**Data lines**:
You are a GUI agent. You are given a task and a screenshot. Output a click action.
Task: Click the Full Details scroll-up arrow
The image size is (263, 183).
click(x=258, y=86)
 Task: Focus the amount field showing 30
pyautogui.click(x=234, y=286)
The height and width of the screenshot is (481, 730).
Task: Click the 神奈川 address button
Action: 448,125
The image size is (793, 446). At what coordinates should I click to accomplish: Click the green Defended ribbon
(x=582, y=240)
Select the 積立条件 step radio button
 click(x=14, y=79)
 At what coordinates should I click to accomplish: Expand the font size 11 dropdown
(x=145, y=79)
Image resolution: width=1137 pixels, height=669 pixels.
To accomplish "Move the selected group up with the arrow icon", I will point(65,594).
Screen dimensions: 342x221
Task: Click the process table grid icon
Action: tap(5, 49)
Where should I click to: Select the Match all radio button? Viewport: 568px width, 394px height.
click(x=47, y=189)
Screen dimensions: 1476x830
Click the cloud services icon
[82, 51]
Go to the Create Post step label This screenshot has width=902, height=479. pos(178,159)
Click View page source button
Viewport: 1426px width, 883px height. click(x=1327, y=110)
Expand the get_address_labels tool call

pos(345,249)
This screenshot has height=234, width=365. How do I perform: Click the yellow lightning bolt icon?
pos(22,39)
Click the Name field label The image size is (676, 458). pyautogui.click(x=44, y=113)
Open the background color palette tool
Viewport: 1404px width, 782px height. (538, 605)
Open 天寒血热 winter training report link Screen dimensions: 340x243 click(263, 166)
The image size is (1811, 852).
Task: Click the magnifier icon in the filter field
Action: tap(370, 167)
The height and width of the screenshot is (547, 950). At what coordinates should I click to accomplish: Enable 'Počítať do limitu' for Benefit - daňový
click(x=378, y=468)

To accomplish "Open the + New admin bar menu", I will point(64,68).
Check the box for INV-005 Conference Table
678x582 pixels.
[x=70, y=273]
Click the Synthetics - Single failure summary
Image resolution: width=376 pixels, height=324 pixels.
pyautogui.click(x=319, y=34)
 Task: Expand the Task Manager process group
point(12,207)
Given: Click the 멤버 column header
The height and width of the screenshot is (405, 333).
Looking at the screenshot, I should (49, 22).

**Objective**:
Rewrite the lines above as a numbered list, omitting blank lines.

**Answer**:
1. You are a GUI agent. You are given a task and a screenshot. Output a click action.
2. Task: Click the Full Details scroll-up arrow
3. The image size is (263, 183).
4. click(x=258, y=86)
5.  Task: Focus the amount field showing 30
6. pyautogui.click(x=234, y=286)
7. The height and width of the screenshot is (481, 730).
8. Task: Click the 神奈川 address button
9. Action: 448,125
10. The image size is (793, 446). At what coordinates should I click to accomplish: Click the green Defended ribbon
11. (x=582, y=240)
12. Select the 積立条件 step radio button
13.  click(x=14, y=79)
14.  At what coordinates should I click to accomplish: Expand the font size 11 dropdown
15. (x=145, y=79)
16. Image resolution: width=1137 pixels, height=669 pixels.
17. To accomplish "Move the selected group up with the arrow icon", I will point(65,594).
18. Screen dimensions: 342x221
19. Task: Click the process table grid icon
20. Action: tap(5, 49)
21. Where should I click to: Select the Match all radio button? Viewport: 568px width, 394px height.
22. click(x=47, y=189)
23. Screen dimensions: 1476x830
24. Click the cloud services icon
25. [82, 51]
26. Go to the Create Post step label This screenshot has width=902, height=479. pos(178,159)
27. Click View page source button
28. Viewport: 1426px width, 883px height. click(x=1327, y=110)
29. Expand the get_address_labels tool call
30. pos(345,249)
31. This screenshot has height=234, width=365. How do I perform: Click the yellow lightning bolt icon?
32. pos(22,39)
33. Click the Name field label The image size is (676, 458). pyautogui.click(x=44, y=113)
34. Open the background color palette tool
35. Viewport: 1404px width, 782px height. (538, 605)
36. Open 天寒血热 winter training report link Screen dimensions: 340x243 click(263, 166)
37. The image size is (1811, 852).
38. Task: Click the magnifier icon in the filter field
39. Action: tap(370, 167)
40. The height and width of the screenshot is (547, 950). At what coordinates should I click to accomplish: Enable 'Počítať do limitu' for Benefit - daňový
41. click(x=378, y=468)
42. To accomplish "Open the + New admin bar menu", I will point(64,68).
43. Check the box for INV-005 Conference Table
44. 678x582 pixels.
45. [x=70, y=273]
46. Click the Synthetics - Single failure summary
47. Image resolution: width=376 pixels, height=324 pixels.
48. pyautogui.click(x=319, y=34)
49.  Task: Expand the Task Manager process group
50. point(12,207)
51. Given: Click the 멤버 column header
52. The height and width of the screenshot is (405, 333).
53. Looking at the screenshot, I should (49, 22).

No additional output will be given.